6) Design concept preparation - The customer gives data or the specifications for the design. Based on that data design process is start which fulfills all the customer requirements.
7) Customer approval - After designing the concept the approval of the customer is required. Customer checks the design fulfills the requirements or not according to the technical offer. If yes the customer gives approval for the design or customer will also ask for some addition or the changes in the design. By doing the necessary changes final approval is taken from the customer.
8) Detailing & DWG release - After the approval from customer DWG are released whic shows the detailed specifications of all the parts required. Like dimensions, Qty, Specifications etc.
9) Manufacturing BOP ordering - The BO parts like motors, cylinders, sensors, gripper etc. required for manufacturing are ordered as per the design specifications.
10) Mechanical/ Electrical assembly- Once the parts are received they goes for the prior Quality control checking. In this all the parts are checked as per the specification. After QC checking the Mechanical or electrical assemblis are prepared as per the design.
11)Quality inspection - After the assembly again the quality is checked. In this all the dimensions, positional accuracy, Coordinates are checked by using CMM machine.
12) Internal trial & testing & online trial - After the QC check internal trials are taken to check the fixture can do the operation or not for what it is designed. The simulation is done for this purpose at early stage. In this the fixture is checked for the clamping of the part, welding ,proper loading & unloading of the part etc.

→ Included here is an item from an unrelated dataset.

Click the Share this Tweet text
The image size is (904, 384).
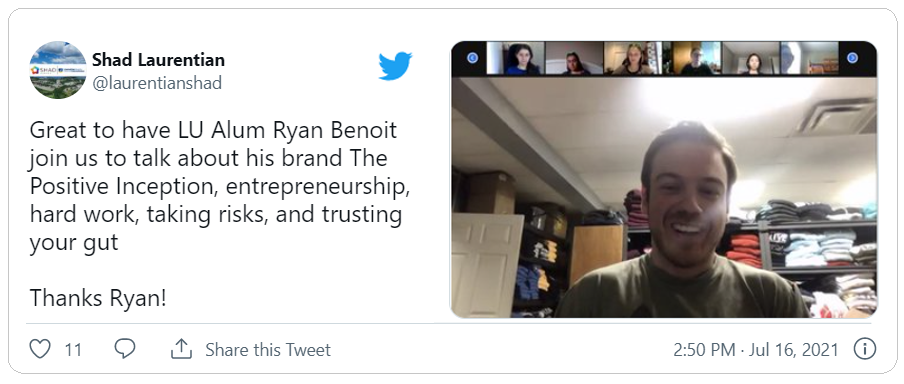pos(268,349)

After this online trial is taken in which all the operations done in automated mode by using electrical connections. The process sequence is checked as per the defined way in design in automated mode. Customer is also involved in online trial for taking the approval.
13) Packaging & dispatch - The assemblies are packed in proper manner. Because in trasportaion the fixture will be damaged hence it distorts the geometry of the fixture & also the functionality of the fixture. Hence the proper packaging is very important. Once the packaging is done the fixture is dispatched to the customer address.
14) Installation as per layout - layout is the space defined for the parts like fixture, robots etc, according to the functionality,application, process sequence etc. The layout is done at very initial level & according to that installation is done.
15) Trials & training at customer - Production trials are taken at customers end. In tecnical offer we have specified the quality benchmarks for the fixture, the capability of the fixture for production etc. The trials are taken to check the capability of the fixture. Once it is done then training is given to the operator, staff & engineer for the process sequence, how the fixture works, loading & unloading of the part etc.
16)Buy off meeting & Final handover - After production trial & training Customer check all the prescribed things in the offer are done or not. Sometime customer want some addition work also, so according to the rquirement all the points are closed & after that project finally handovered to the customer.
2)What are the types of joining processes?
Joining Processes are the processes that are used for joining metal parts. Also defined as joining of two metal parts either temporarily or permanently with or without the application of heat or pressure.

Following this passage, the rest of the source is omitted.